For this sample, the optional open_telemetry
dependency group must be included. To include, run:
poetry install --with open_telemetry
To run, first see README.md for prerequisites. Then run the following to start a Jaeger container with OTLP collector enabled to collect and view the trace results:
docker run -d --name jaeger \
-e COLLECTOR_OTLP_ENABLED=true \
-p 16686:16686 \
-p 4317:4317 \
-p 4318:4318 \
jaegertracing/all-in-one:latest
Now, from this directory, start the worker in its own terminal:
poetry run python worker.py
This will start the worker. Then, in another terminal, run the following to execute the workflow:
poetry run python starter.py
The workflow should complete with the hello result. The workflow trace can now be viewed in Jaeger at
http://localhost:16686/. Under service, select my-service
and "Find Traces". The workflow should appear and when
clicked, may look something like:
Note, in-workflow spans do not have a time associated with them.
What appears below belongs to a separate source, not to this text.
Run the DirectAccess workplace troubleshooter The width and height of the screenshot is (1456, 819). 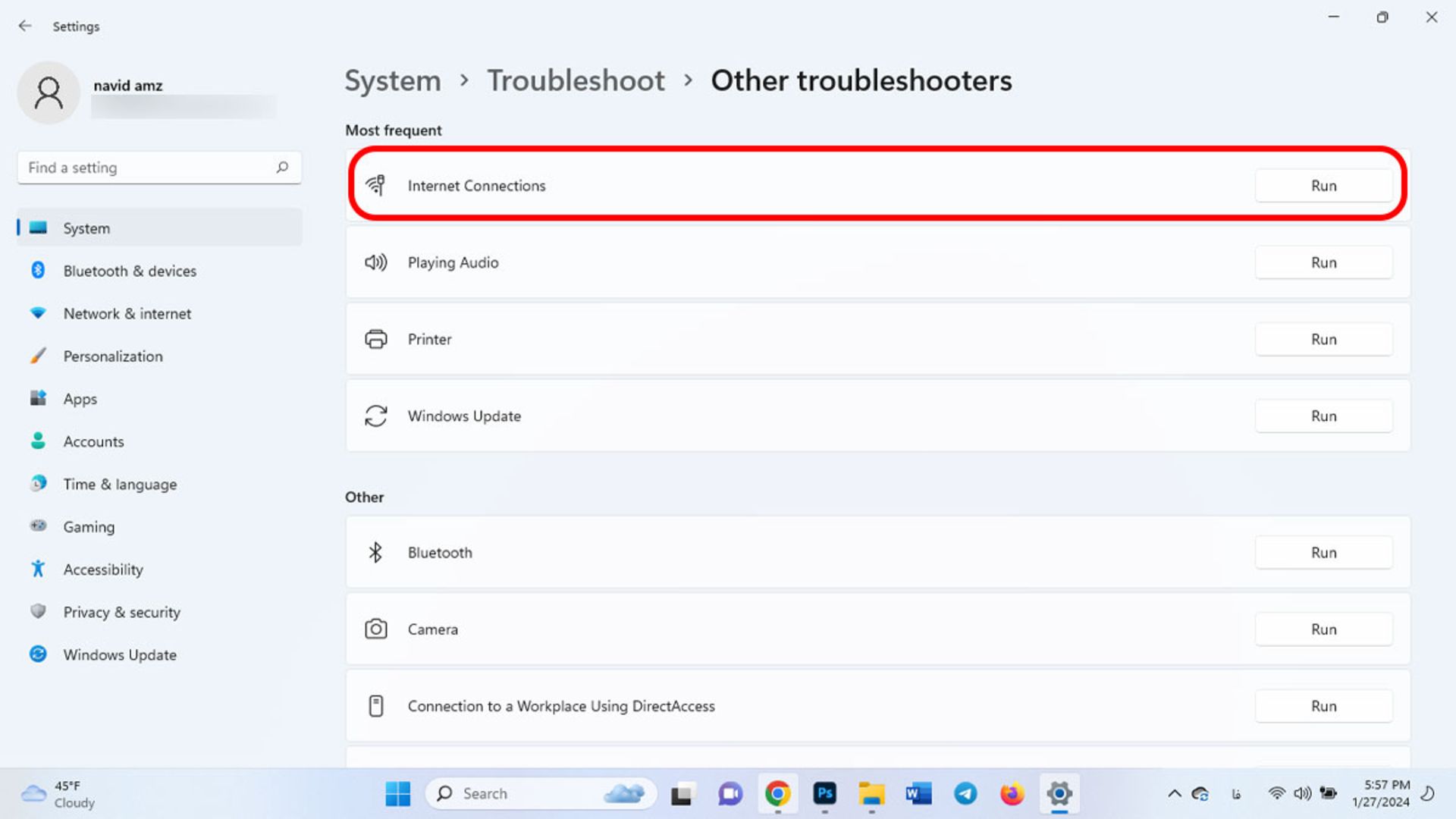(x=1323, y=706)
This is by intention since due to replay. In OpenTelemetry, only the process that started the span may end it. But in Temporal a span may cross workers/processes. Therefore we intentionally start-then-end in-workflow spans immediately. So while the start time and hierarchy is accurate, the duration is not.
The metrics should have been dumped out in the terminal where the OpenTelemetry collector container is running.